И в этом вождю пособляли тысячи тонн книг, газет, кинофильмов, живописных полотен — все досточтимое воинство советских писателей и художников, нечистое племя приспособленцев, невежд, ловящих милости и благословения властей. Их культурное убожество так же безгранично, как и тщеславие. Сведенные в стада, именуемые творческими союзами, они демонстрируют ту же животную покорность и всеядность.
Художники кисти и слова… они дружно ваяют Сталина, а после так же дружно оплевывают. Они превозносят Хрущева, а после смешивают с грязью. Они ползают на коленях перед Брежневым и брежневщиной — воровской, черной мразью, — а погодя на крик смешивают его время с грязью, тем самым доказывая свое родство с холуями и рабами, ибо только раб и холуй способны оплевывать то, чем восхищались вчера.
Какая цена этим «идейным людям», почему-то считающим себя художниками, если они не сознают простейшей из истин: художник — это прежде всего независимость и самостоятельность мышления.
У истоков этого искусства дежурил Сталин, а он признавал человека лишь в одном состоянии — на коленях.

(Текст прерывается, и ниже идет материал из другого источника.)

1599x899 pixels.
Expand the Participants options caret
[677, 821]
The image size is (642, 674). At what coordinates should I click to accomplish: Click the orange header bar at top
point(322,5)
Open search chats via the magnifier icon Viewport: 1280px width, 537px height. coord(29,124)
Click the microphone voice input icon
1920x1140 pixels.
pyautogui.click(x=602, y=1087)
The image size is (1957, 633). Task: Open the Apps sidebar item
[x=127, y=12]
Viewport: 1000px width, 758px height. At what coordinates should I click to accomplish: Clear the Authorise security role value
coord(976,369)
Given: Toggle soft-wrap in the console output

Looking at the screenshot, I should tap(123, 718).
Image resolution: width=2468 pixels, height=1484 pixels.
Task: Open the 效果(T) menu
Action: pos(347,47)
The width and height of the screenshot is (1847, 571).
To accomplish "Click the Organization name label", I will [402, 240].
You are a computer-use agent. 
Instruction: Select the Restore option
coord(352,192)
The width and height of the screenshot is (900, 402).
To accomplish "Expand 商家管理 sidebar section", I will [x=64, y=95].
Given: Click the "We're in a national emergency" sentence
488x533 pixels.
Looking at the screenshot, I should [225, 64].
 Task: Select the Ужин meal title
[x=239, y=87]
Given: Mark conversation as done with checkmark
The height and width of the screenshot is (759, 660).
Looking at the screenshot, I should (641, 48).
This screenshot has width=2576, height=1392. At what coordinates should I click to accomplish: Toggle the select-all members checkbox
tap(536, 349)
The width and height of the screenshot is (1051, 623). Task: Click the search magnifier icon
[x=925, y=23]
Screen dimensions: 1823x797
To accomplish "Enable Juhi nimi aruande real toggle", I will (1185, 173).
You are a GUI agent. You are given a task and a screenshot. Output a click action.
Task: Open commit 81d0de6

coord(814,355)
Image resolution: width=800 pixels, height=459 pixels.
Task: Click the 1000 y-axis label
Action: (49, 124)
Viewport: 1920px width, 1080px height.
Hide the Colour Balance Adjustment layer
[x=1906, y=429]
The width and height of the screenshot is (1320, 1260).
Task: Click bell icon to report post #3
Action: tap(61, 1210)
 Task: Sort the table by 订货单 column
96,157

И оттуда, с колен, все радовались свободе, прозорливости вождя, кляли врагов и опять славили вождя. Бога на Руси так не чтили, как Сталина. А Ленин вообще смотрел откуда-то с поднебесья.
Так чему удивляться, на что жаловаться — но счетам надо платить, и не год, и не десять. Не без помощи большевиков, но и сами тоже шагали в светлое завтра, думали откупиться кровью, густо пустили ее из своих же ближних…
А на кровь ничего не купишь, кроме ада.
Лили кровь и не думали, чья она (как бы и не людская, вроде воды) и что это вообще кровь. Узким мирком сапожника (кустаря и ремесленника) схватывали жизнь.
С рождения отрекались от братства и общности жизней. Жили, как за стеной. Там, за стеной, пусть кровь, нас она не волнует — это ведь уже вражья кровь. Все, кто оказывался за стеной, становились врагами. Наши чувства отключались. Мы ясными глазами взирали вперед, чтобы не видеть ничего по сторонам…
Но казалось бы, к чему теперь тянуть за собой тень Сталина — этакий всемирный невод, полный трупов? Не проще ли отмыться от жути прошлого? Почему, для чего столь упорное сохранение верности палаческому прошлому?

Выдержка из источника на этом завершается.